Gill had already ensured his place in country music history. Having built a reputation as a gifted singer, songwriter and guitarist, Gill he'd become perhaps the most respected country music artist – at least within industry circles – of the past 20 years. He'd played and sung on hundreds of records before his recording career really took off in the early '90s with hits like "When I Call Your Name" " and "I Still Believe in You" – once Mark Knopfler had approached the Oklahoma native about joining Dire Straits.

Vince Gill
Vince Gill's commercial heyday appeared well behind him until he began recordings songs for These Days during the summer of 2005.

Gill had entered the Nashville Songwriters Hall of Fame in 2005 after winning the Country Music Association's Song of the Year award four times in six years. And he's a lock for eventual membership in the Country Music Hall of Fame – probably within the next five to 10 years.

Still, Gill's commercial heyday appeared well behind him when he began recordings songs for These Days during the summer of 2005. But his creativity hadn't left him, that much was for certain. He might not have had a Top 10 radio hit in five years, but he'd written a bunch of good songs recently, so many that he didn't know which ones to cut for his new album. So he set a goal of recording one a day, figuring he'd sort out the best on the back end.

"I felt like I had freedom," says Gill, who turns 50 on April 12. "And I had time. Nobody was beating my door down to get my new record. That allowed me to experiment some.

"I was enjoying the creative process. I was enjoying the camaraderie of some great musicians. And the fact that the songs were kind of all over the place."

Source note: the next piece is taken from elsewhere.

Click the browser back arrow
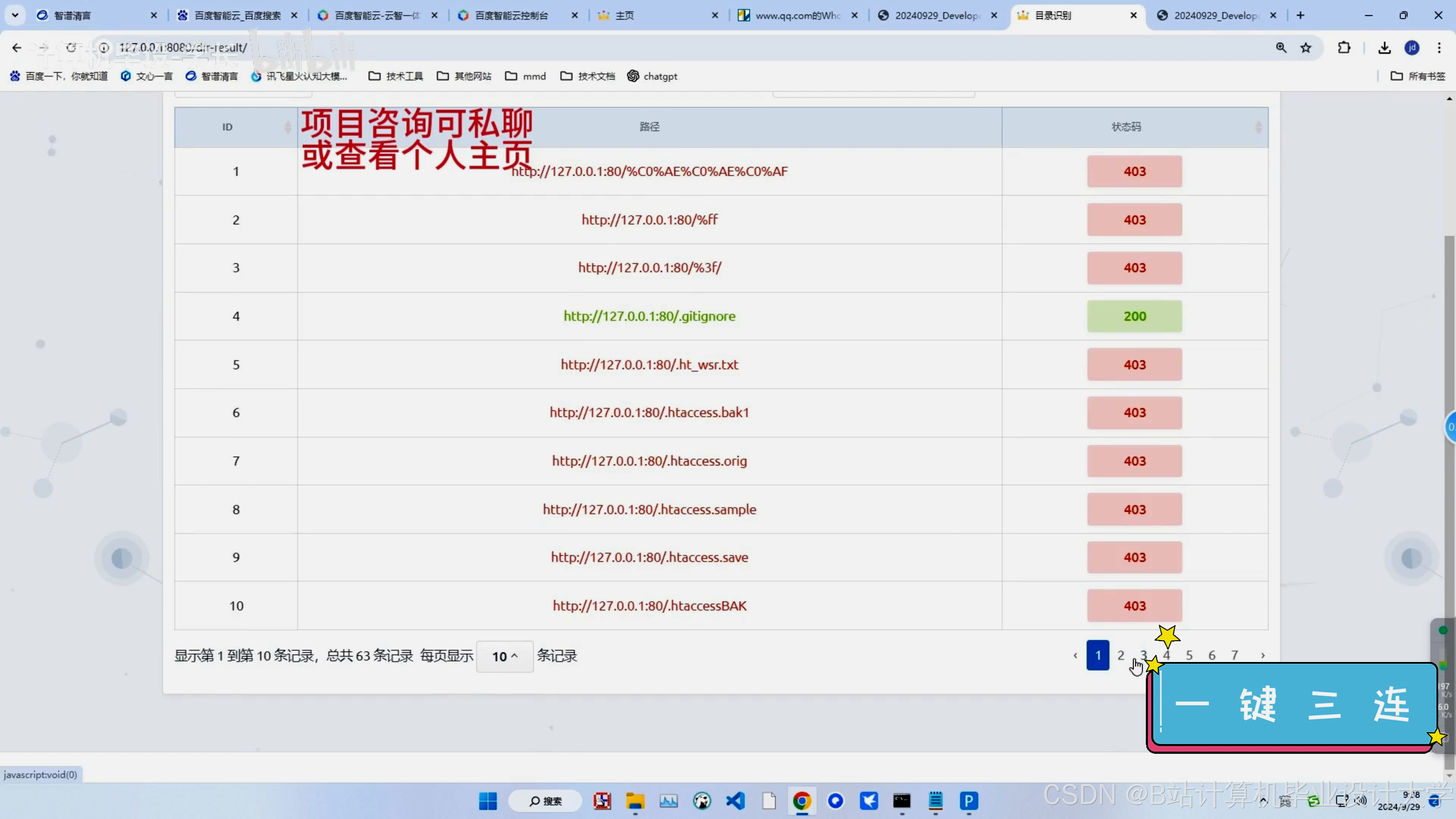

Several weeks later, Gill came up for air and realized that he had 31 songs. "My mindset was, 'Well, shoot, I'm going to have to blow up two-thirds of this stuff and not get to use it,'" he says.

Inspired by the Beatles memorabilia that surrounded him at Blackbird Studio, the Nashville recording house owned by Fab Four fanatic John McBride, Gill went to the head of his record label and proposed releasing a series of albums over the course of a year, as '60s acts commonly did.

"I said, 'If we put all three of these records out every two or three months, my hardcore fans will go buy them all,'" Gill says. "We'll see three times as many records in a year, and I'll give people who have invested in me the opportunity to hear all these things."